EXERCISE → Reproduce, character for character, the part of the data that opens with the line containing "Where should I click to: Toggle live" and runs through the end of the data, including both the first and last lines.

[Data on locating visible targets]
* * *
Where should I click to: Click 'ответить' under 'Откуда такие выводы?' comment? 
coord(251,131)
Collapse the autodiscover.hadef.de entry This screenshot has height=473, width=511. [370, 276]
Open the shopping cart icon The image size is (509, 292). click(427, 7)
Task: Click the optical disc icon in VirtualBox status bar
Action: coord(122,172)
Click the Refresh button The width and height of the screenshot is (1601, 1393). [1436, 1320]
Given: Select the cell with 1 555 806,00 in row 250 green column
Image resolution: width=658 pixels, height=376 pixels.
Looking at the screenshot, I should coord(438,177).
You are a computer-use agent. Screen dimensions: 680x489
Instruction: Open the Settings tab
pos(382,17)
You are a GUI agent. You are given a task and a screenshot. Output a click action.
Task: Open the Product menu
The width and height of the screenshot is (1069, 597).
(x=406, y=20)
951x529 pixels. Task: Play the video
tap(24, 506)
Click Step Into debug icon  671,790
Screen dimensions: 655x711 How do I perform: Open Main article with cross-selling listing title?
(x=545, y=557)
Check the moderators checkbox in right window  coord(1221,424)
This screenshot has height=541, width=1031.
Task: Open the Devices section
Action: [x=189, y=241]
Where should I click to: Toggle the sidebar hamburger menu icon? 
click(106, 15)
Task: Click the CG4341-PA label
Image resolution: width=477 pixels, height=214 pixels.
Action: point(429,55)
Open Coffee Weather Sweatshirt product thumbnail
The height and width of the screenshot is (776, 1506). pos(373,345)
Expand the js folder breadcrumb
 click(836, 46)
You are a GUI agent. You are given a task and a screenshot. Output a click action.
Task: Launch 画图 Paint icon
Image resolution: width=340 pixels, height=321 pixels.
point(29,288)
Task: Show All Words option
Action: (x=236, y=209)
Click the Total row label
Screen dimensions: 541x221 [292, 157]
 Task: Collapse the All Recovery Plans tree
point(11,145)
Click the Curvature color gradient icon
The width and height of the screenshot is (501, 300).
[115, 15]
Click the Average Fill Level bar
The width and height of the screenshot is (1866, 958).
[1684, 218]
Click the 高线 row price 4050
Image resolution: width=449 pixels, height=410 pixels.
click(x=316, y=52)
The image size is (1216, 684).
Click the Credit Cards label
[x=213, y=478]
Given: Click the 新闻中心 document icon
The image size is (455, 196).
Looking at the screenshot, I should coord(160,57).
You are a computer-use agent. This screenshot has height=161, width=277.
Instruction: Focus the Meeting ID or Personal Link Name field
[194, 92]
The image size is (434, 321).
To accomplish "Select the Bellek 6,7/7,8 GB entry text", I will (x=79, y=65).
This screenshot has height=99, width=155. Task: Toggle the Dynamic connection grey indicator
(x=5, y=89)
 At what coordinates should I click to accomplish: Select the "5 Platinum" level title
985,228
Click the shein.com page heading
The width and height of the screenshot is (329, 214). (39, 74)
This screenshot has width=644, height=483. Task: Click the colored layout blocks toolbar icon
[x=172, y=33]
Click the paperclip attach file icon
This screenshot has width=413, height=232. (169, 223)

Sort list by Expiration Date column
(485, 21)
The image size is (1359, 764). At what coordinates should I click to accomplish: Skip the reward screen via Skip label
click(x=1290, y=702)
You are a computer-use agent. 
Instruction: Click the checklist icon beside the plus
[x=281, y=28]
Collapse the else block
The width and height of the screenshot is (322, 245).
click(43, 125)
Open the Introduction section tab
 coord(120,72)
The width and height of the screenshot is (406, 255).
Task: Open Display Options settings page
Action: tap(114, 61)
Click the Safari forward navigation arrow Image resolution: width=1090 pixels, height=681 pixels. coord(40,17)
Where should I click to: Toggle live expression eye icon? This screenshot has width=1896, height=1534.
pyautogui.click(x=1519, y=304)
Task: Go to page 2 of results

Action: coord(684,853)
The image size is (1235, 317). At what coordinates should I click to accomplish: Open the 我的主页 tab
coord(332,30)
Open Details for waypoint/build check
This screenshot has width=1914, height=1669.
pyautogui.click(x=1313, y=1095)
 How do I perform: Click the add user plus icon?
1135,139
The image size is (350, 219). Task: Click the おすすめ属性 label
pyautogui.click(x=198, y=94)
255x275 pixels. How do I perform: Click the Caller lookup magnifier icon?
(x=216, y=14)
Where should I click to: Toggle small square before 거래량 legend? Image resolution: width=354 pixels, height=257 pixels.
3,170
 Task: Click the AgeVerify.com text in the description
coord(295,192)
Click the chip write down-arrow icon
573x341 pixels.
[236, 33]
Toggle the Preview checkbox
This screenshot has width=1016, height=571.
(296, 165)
* * *
PROBLEM SOLUTION →
Where should I click to: Toggle live expression eye icon? This screenshot has width=1896, height=1534.
pyautogui.click(x=1519, y=304)
Task: Go to page 2 of results

Action: coord(684,853)
The image size is (1235, 317). At what coordinates should I click to accomplish: Open the 我的主页 tab
coord(332,30)
Open Details for waypoint/build check
This screenshot has width=1914, height=1669.
pyautogui.click(x=1313, y=1095)
 How do I perform: Click the add user plus icon?
1135,139
The image size is (350, 219). Task: Click the おすすめ属性 label
pyautogui.click(x=198, y=94)
255x275 pixels. How do I perform: Click the Caller lookup magnifier icon?
(x=216, y=14)
Where should I click to: Toggle small square before 거래량 legend? Image resolution: width=354 pixels, height=257 pixels.
3,170
 Task: Click the AgeVerify.com text in the description
coord(295,192)
Click the chip write down-arrow icon
573x341 pixels.
[236, 33]
Toggle the Preview checkbox
This screenshot has width=1016, height=571.
(296, 165)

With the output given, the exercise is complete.